The 'Most Proven and Constant'

October brings the World Series and Halloween, and for teachers, it’s that mid-semester point when we accept that our school year will not go as planned. The syllabus has gone through a couple revisions, the course calendar has been reworked, and we start to hear the footprints of December’s final exams. Will we cover everything we need to cover? Have we prepared our students for next semester, for next year, for life?

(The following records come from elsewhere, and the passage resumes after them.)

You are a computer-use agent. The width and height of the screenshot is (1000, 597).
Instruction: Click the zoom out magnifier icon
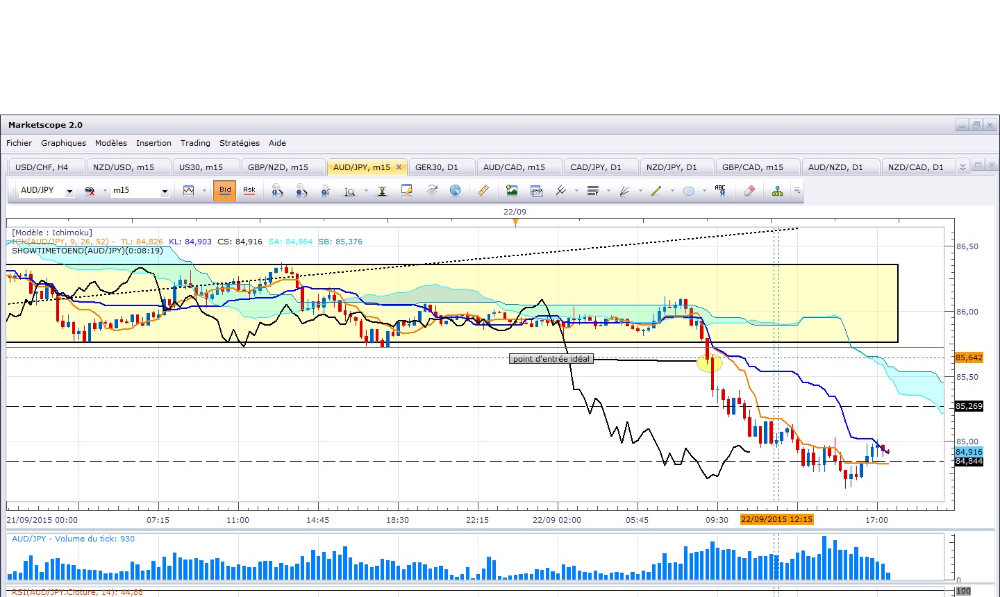(x=301, y=190)
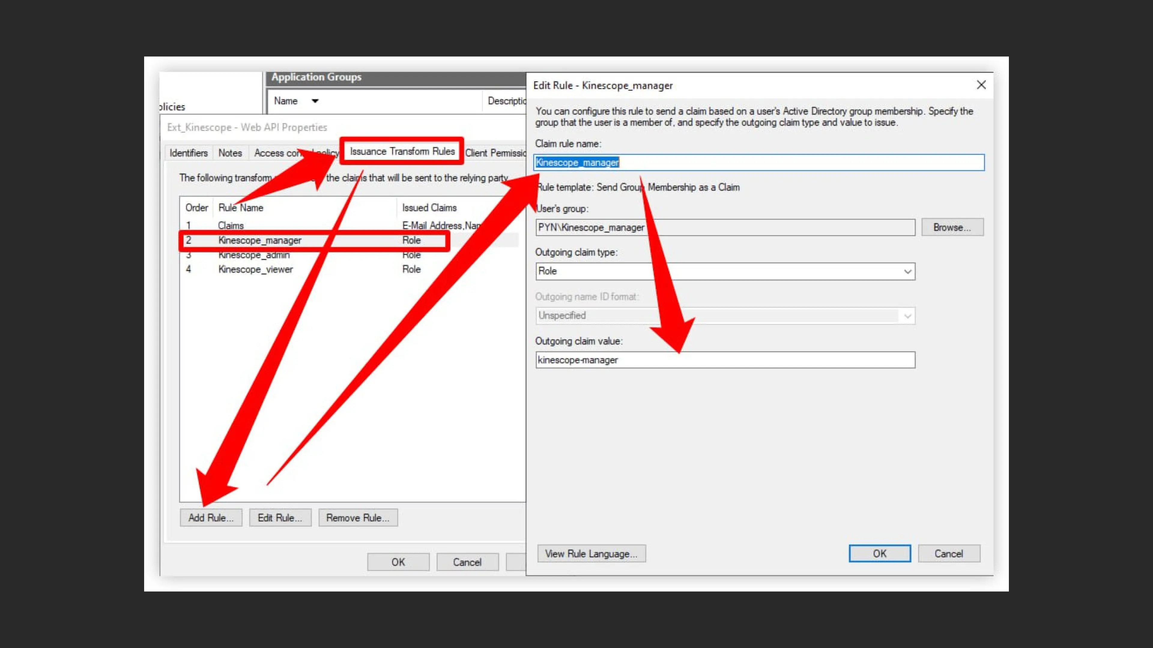Click the Remove Rule button
The width and height of the screenshot is (1153, 648).
click(358, 518)
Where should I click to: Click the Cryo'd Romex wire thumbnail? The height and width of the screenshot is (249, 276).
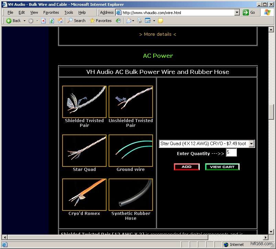84,195
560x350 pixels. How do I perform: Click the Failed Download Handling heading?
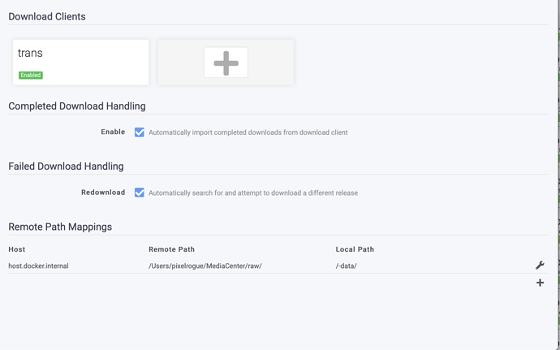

In most schools, certainly in Catholic schools, teachers are also coaching teams and moderating clubs, not to mention leading retreats and providing that combination of spiritual care and person-centered education that Ignatian faculty know as cura personalis. By now, though, we start to wonder whether we’ve taken on too much. We are doing a lot of things, but perhaps not excellently. To balance our commitments, and do so well, will require fresh infusions of grace.


This natural chaos is, of course, part of the fun. I wouldn’t want everything to go as planned. And, besides, the winding road of education and the detours along the way are not new. 

A few days ago I made one of my frequent pilgrimages to Fr. John O’Malley’s The First Jesuits and re-read his section on the Society of Jesus and the beginning of Jesuit schools. There, O’Malley writes: "The difficulties in opening new schools were so overwhelming that some Jesuits simply abandoned their vocation to the Society, and [Juan Alfonso de Polanco] warned as early as 1553 that ‘experience teaches’ that only the ‘most proven and constant’ should be sent into these situations, a warning with scant possibility of being heeded."

“Proven and constant.” I am privileged to work with just such a crew, and I find the same to be true at our companion schools as well, whether those schools are relatively new or a hundred years old. Every day I find Jesus at work, multiplying loaves and turning water into wine, mixing the best of both human and divine.